Data to examine —

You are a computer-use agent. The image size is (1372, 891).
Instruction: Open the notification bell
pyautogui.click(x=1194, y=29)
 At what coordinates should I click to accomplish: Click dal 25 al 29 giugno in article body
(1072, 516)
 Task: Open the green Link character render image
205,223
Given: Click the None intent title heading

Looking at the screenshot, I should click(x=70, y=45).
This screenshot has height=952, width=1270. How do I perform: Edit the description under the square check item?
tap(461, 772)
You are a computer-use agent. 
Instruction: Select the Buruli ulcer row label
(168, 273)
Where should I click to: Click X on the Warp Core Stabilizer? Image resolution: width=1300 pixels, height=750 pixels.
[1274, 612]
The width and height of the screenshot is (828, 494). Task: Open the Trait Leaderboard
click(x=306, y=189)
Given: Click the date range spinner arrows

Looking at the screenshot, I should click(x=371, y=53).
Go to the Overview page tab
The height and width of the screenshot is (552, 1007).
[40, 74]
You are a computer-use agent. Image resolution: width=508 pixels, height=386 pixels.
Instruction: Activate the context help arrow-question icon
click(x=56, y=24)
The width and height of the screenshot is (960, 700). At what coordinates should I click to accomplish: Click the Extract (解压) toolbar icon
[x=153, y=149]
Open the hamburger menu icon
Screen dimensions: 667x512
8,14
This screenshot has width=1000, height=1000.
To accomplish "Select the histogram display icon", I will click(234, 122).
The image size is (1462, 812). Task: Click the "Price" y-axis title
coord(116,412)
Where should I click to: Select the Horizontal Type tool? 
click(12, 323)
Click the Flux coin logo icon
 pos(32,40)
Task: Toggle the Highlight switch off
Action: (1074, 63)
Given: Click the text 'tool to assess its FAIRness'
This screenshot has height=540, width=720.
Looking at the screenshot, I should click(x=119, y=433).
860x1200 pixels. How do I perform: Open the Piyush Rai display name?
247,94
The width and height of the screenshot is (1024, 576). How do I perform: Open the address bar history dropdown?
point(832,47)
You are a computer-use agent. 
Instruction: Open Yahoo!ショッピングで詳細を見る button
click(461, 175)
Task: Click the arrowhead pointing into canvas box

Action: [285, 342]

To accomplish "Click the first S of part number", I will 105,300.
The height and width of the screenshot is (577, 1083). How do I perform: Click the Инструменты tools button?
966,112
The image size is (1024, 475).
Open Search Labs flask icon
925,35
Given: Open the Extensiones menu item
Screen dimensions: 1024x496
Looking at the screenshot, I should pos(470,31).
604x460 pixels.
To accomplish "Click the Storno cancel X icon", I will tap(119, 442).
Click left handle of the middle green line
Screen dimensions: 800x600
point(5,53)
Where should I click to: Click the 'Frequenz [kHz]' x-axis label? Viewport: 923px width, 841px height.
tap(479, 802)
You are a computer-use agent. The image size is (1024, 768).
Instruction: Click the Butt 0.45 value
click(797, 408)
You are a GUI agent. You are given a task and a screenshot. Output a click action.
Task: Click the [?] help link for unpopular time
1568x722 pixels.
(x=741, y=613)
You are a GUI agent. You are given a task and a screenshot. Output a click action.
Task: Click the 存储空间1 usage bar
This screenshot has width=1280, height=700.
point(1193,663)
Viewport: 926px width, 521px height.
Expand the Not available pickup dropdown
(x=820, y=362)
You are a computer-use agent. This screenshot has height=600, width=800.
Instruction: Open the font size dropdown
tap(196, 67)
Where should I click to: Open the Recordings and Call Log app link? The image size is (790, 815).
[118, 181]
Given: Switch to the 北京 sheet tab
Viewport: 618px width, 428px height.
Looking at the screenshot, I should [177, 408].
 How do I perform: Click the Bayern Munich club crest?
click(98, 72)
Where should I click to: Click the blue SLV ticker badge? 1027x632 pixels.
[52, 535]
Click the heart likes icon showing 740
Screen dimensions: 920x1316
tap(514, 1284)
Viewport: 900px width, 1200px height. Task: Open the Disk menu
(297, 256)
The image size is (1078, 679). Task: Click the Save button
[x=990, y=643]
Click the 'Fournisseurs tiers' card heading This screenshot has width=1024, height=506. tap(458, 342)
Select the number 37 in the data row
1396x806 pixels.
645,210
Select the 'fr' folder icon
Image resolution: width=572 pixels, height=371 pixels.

Exercise requirements — Copy out the entries in full, exactly as they appear.

Solution to the exercise —
You are a computer-use agent. The image size is (1372, 891).
Instruction: Open the notification bell
pyautogui.click(x=1194, y=29)
 At what coordinates should I click to accomplish: Click dal 25 al 29 giugno in article body
(1072, 516)
 Task: Open the green Link character render image
205,223
Given: Click the None intent title heading

Looking at the screenshot, I should click(x=70, y=45).
This screenshot has height=952, width=1270. How do I perform: Edit the description under the square check item?
tap(461, 772)
You are a computer-use agent. 
Instruction: Select the Buruli ulcer row label
(168, 273)
Where should I click to: Click X on the Warp Core Stabilizer? Image resolution: width=1300 pixels, height=750 pixels.
[1274, 612]
The width and height of the screenshot is (828, 494). Task: Open the Trait Leaderboard
click(x=306, y=189)
Given: Click the date range spinner arrows

Looking at the screenshot, I should click(x=371, y=53).
Go to the Overview page tab
The height and width of the screenshot is (552, 1007).
[40, 74]
You are a computer-use agent. Image resolution: width=508 pixels, height=386 pixels.
Instruction: Activate the context help arrow-question icon
click(x=56, y=24)
The width and height of the screenshot is (960, 700). At what coordinates should I click to accomplish: Click the Extract (解压) toolbar icon
[x=153, y=149]
Open the hamburger menu icon
Screen dimensions: 667x512
8,14
This screenshot has width=1000, height=1000.
To accomplish "Select the histogram display icon", I will click(234, 122).
The image size is (1462, 812). Task: Click the "Price" y-axis title
coord(116,412)
Where should I click to: Select the Horizontal Type tool? 
click(12, 323)
Click the Flux coin logo icon
 pos(32,40)
Task: Toggle the Highlight switch off
Action: (1074, 63)
Given: Click the text 'tool to assess its FAIRness'
This screenshot has height=540, width=720.
Looking at the screenshot, I should click(x=119, y=433).
860x1200 pixels. How do I perform: Open the Piyush Rai display name?
247,94
The width and height of the screenshot is (1024, 576). How do I perform: Open the address bar history dropdown?
point(832,47)
You are a computer-use agent. 
Instruction: Open Yahoo!ショッピングで詳細を見る button
click(461, 175)
Task: Click the arrowhead pointing into canvas box

Action: [285, 342]

To accomplish "Click the first S of part number", I will 105,300.
The height and width of the screenshot is (577, 1083). How do I perform: Click the Инструменты tools button?
966,112
The image size is (1024, 475).
Open Search Labs flask icon
925,35
Given: Open the Extensiones menu item
Screen dimensions: 1024x496
Looking at the screenshot, I should pos(470,31).
604x460 pixels.
To accomplish "Click the Storno cancel X icon", I will tap(119, 442).
Click left handle of the middle green line
Screen dimensions: 800x600
point(5,53)
Where should I click to: Click the 'Frequenz [kHz]' x-axis label? Viewport: 923px width, 841px height.
tap(479, 802)
You are a computer-use agent. The image size is (1024, 768).
Instruction: Click the Butt 0.45 value
click(797, 408)
You are a GUI agent. You are given a task and a screenshot. Output a click action.
Task: Click the [?] help link for unpopular time
1568x722 pixels.
(x=741, y=613)
You are a GUI agent. You are given a task and a screenshot. Output a click action.
Task: Click the 存储空间1 usage bar
This screenshot has width=1280, height=700.
point(1193,663)
Viewport: 926px width, 521px height.
Expand the Not available pickup dropdown
(x=820, y=362)
You are a computer-use agent. This screenshot has height=600, width=800.
Instruction: Open the font size dropdown
tap(196, 67)
Where should I click to: Open the Recordings and Call Log app link? The image size is (790, 815).
[118, 181]
Given: Switch to the 北京 sheet tab
Viewport: 618px width, 428px height.
Looking at the screenshot, I should [177, 408].
 How do I perform: Click the Bayern Munich club crest?
click(98, 72)
Where should I click to: Click the blue SLV ticker badge? 1027x632 pixels.
[52, 535]
Click the heart likes icon showing 740
Screen dimensions: 920x1316
tap(514, 1284)
Viewport: 900px width, 1200px height. Task: Open the Disk menu
(297, 256)
The image size is (1078, 679). Task: Click the Save button
[x=990, y=643]
Click the 'Fournisseurs tiers' card heading This screenshot has width=1024, height=506. tap(458, 342)
Select the number 37 in the data row
1396x806 pixels.
645,210
Select the 'fr' folder icon
Image resolution: width=572 pixels, height=371 pixels.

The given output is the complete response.